Collected data entries
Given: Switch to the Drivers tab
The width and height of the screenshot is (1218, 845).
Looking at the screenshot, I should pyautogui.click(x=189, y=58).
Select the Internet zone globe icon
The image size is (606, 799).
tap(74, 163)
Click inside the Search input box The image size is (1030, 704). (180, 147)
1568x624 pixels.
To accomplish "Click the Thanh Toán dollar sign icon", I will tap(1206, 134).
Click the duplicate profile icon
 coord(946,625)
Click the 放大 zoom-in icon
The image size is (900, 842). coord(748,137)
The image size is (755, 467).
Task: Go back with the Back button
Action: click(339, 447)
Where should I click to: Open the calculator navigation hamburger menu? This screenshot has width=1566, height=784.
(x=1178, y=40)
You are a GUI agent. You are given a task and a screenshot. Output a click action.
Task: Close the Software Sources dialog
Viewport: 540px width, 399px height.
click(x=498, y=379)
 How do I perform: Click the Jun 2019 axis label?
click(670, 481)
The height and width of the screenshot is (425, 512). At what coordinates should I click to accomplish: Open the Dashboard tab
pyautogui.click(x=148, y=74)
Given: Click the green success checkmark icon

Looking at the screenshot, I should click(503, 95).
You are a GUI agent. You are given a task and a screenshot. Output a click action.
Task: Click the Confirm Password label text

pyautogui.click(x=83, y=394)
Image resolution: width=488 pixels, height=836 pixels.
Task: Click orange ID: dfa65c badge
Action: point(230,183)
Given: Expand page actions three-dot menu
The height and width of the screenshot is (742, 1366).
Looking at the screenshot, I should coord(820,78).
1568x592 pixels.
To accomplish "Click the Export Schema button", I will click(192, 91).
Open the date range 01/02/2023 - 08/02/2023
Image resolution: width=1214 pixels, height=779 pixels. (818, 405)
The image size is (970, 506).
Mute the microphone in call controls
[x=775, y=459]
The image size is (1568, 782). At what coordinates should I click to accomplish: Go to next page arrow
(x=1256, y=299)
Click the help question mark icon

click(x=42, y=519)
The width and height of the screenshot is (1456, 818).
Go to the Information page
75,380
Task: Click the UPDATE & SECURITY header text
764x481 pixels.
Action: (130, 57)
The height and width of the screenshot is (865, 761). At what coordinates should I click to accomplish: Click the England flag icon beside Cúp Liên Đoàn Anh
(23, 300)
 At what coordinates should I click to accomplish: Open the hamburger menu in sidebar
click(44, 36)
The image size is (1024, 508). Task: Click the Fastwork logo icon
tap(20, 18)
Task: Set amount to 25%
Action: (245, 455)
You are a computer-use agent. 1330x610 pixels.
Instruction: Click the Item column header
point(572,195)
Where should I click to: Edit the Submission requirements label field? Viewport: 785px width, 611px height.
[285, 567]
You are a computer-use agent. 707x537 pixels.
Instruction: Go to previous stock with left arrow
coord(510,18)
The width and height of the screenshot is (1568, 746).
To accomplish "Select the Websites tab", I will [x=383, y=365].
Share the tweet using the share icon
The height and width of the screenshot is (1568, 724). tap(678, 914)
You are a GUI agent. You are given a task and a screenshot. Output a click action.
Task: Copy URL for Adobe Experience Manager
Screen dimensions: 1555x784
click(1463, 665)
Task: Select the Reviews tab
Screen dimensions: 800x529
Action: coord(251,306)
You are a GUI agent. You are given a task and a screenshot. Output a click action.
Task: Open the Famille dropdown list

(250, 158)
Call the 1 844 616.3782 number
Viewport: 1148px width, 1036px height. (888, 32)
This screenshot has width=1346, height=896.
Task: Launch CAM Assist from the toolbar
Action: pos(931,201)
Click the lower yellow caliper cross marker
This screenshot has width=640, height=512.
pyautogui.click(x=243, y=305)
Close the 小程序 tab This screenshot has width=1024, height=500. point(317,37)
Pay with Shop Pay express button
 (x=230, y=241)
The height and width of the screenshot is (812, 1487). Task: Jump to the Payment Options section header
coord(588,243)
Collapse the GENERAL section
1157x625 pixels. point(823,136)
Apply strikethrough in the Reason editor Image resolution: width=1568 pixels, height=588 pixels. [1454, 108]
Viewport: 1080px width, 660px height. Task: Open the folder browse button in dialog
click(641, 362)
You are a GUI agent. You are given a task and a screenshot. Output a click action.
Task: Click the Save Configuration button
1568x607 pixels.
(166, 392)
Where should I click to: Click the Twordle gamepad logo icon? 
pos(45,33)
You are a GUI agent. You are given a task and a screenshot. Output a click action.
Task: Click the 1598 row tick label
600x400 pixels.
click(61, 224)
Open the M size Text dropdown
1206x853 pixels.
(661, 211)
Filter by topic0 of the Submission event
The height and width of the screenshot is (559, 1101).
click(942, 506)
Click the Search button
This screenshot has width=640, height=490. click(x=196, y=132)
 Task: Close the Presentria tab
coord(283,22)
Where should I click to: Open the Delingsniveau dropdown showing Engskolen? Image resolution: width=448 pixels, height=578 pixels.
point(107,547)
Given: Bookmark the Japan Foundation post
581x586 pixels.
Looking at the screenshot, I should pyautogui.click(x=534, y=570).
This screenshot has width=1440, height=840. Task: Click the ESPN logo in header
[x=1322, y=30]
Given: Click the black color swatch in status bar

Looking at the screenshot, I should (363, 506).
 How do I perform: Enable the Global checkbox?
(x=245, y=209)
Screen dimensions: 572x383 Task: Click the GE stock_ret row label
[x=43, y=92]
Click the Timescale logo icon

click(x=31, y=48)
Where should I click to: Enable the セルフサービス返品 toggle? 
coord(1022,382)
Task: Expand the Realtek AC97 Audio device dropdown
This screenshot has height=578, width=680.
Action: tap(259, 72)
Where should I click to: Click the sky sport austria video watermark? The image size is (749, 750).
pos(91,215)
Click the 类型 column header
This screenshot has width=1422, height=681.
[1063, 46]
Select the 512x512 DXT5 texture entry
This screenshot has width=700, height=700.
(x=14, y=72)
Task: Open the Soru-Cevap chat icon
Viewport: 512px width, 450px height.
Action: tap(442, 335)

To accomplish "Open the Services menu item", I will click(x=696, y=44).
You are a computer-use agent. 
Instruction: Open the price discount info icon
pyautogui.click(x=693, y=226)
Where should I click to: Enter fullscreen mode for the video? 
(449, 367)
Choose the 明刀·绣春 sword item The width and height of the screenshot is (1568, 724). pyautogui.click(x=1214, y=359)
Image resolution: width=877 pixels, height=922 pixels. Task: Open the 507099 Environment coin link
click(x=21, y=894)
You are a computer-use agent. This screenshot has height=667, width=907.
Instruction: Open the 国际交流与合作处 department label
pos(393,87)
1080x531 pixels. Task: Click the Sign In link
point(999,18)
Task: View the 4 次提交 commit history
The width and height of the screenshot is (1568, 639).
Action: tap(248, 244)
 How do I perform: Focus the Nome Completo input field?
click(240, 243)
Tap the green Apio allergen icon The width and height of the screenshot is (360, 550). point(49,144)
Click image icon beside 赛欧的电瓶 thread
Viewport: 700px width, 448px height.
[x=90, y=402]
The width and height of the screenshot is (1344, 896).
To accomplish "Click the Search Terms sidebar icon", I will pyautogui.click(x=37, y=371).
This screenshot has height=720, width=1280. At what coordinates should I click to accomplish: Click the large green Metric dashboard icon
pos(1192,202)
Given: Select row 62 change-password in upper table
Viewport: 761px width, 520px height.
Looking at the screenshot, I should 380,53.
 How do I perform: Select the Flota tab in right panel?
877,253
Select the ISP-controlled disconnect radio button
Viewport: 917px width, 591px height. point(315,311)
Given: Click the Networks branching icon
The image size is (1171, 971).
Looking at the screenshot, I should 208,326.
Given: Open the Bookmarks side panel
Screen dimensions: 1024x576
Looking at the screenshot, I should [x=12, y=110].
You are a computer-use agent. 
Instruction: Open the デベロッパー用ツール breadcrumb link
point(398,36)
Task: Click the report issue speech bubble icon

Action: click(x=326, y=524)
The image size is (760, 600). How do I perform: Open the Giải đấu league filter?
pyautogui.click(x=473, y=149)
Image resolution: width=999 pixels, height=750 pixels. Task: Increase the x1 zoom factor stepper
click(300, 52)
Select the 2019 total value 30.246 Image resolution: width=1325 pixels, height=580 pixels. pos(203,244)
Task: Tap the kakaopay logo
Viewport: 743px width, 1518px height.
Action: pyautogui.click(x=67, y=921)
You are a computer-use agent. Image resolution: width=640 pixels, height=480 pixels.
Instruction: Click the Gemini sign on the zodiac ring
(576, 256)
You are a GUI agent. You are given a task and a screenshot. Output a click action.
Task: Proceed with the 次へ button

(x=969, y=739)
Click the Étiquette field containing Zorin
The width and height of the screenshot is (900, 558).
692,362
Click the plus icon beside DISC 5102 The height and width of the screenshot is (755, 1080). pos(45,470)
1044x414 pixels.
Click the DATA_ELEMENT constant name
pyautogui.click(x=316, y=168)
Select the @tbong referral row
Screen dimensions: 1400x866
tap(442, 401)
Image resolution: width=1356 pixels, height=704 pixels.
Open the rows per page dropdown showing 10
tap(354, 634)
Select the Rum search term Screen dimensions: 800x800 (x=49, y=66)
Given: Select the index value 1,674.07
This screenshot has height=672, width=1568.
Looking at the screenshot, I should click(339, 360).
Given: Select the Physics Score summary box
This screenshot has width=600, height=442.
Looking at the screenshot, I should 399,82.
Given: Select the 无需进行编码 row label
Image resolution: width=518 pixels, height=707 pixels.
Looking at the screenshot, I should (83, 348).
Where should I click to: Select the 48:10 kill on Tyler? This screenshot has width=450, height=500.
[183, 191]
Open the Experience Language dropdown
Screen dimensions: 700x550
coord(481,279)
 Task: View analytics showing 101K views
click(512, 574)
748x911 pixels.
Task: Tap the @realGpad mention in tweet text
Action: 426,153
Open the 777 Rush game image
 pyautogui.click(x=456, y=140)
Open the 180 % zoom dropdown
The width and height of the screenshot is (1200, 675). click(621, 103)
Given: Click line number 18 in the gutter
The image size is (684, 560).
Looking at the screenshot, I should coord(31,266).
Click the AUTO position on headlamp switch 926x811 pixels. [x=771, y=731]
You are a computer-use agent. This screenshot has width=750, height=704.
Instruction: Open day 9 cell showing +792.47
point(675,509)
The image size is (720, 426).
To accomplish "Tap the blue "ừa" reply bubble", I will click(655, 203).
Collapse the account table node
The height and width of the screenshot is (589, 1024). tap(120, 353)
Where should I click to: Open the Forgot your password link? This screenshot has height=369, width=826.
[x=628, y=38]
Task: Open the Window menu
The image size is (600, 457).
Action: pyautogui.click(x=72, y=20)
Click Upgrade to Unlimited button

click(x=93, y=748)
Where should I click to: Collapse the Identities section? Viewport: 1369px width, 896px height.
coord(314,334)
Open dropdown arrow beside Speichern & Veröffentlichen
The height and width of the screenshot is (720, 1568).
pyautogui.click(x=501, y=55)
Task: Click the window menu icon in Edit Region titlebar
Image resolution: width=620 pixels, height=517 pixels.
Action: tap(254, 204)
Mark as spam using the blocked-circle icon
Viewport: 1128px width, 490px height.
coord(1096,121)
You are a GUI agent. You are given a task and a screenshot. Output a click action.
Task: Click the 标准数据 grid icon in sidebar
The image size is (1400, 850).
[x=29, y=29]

## Required action
The reply is to be one number, the count of lines in the records above that contain "Expand".

## Output of the task
2